* [Actions to take]
- a) In the section on managing cluster servers, condense the paragraph beginning "When a server is discovered by the discovery service" into a short bulleted list that keeps its main facts.
- b) According to the section on managing cluster servers, which command moves a server into the Enabled state?
- c) Pick up the section on managing cluster servers at the point where it stops, and keep writing in the same style.

* [Quoted text]
*****
Managing servers in a cluster

As described previously, server-management is completely separate from database-management in a clustered environment. This section describes how to work with servers in a cluster: adding and removing them, as well as altering their metadata.

Server states

A server can exist in five different states within the DBMS:

  • Free

  • Enabled

  • Deallocating

  • Cordoned

  • Dropped

server states2

Free state

When a server is discovered by the discovery service (see Cluster server discovery for more information), it is created in the Free state. Servers in this state have a unique automatically generated ID, but are otherwise unconfigured. These free servers are not yet part of the cluster and cannot be allocated to host any databases.

When first discovered, a server’s name defaults to the value of its generated server ID.

Enabled state

A server in the free state needs to be explicitly enabled in order to be considered an active member of the cluster. The command ENABLE SERVER server name is used to transition a server into this Enabled state. Subsequently, the server may be allocated databases to host.
*****
[Rows showing where targets appear]
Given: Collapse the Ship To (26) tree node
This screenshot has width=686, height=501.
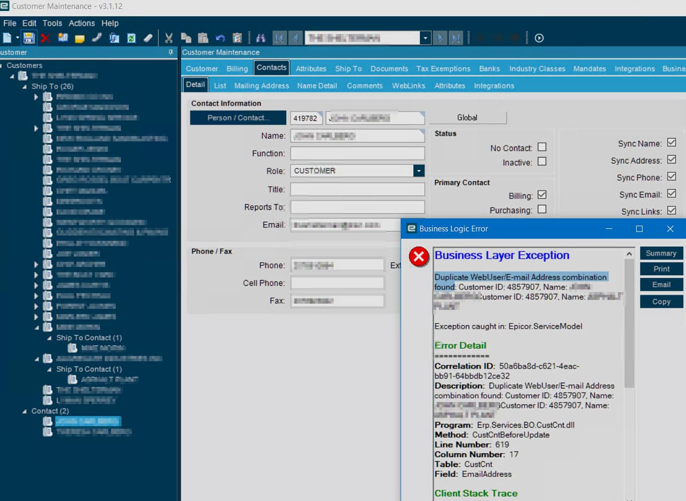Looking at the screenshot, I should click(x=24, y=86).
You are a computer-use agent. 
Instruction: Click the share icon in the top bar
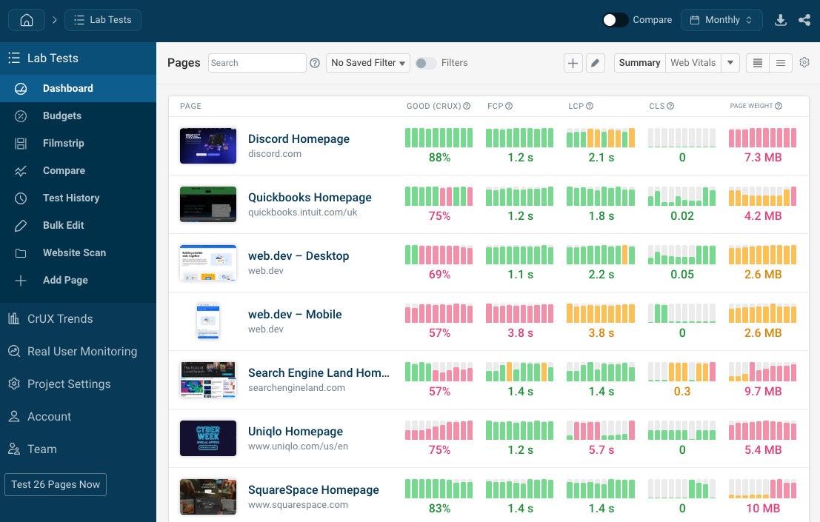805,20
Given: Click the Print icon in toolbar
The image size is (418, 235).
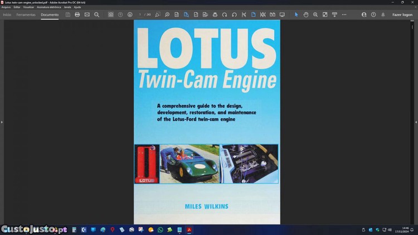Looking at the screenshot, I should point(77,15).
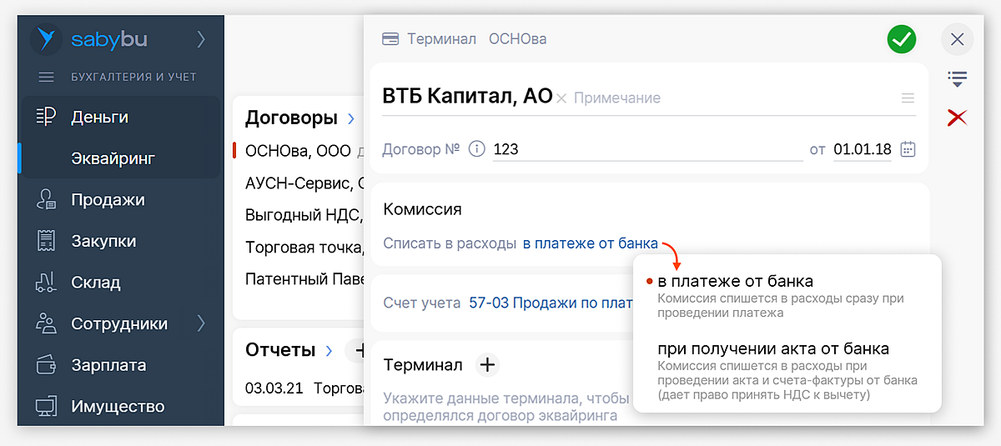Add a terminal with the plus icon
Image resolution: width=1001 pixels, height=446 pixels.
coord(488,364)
*****
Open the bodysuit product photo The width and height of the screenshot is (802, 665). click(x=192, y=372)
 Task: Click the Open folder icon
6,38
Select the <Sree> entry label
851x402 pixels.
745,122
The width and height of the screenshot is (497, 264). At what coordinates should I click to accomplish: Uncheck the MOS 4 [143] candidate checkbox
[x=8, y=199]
*****
* [Task-by-task answers]
- a)
- A server found by the discovery service starts in the Free state.
- Free servers get a unique, automatically generated ID but are otherwise unconfigured.
- They are not yet part of the cluster and cannot host any databases.

- b) ENABLE SERVER server name

- c)
Deallocating state

When a server is no longer needed, it cannot be removed from the cluster while it is still allocated to host any databases. The command DEALLOCATE DATABASE[S] FROM SERVER[S] server[,…​] is used to transition servers to the Deallocating state, reallocating all their hosted databases to other servers in the cluster. Additionally, servers which are deallocating will not have any further databases allocated to them.

Cordoned state

The Cordoned state is similar to Deallocating in that servers in this state will not be allocated to host additional databases. Unlike Deallocating however, cordoned servers do not lose the databases they already host.

A server is transitioned from the Enabled state to the Cordoned state by executing the procedure dbms.cluster.cordonServer. A server in the Cordoned state may be transitioned to Deallocating, or back to Enabled.

This state is primarily used for error handling.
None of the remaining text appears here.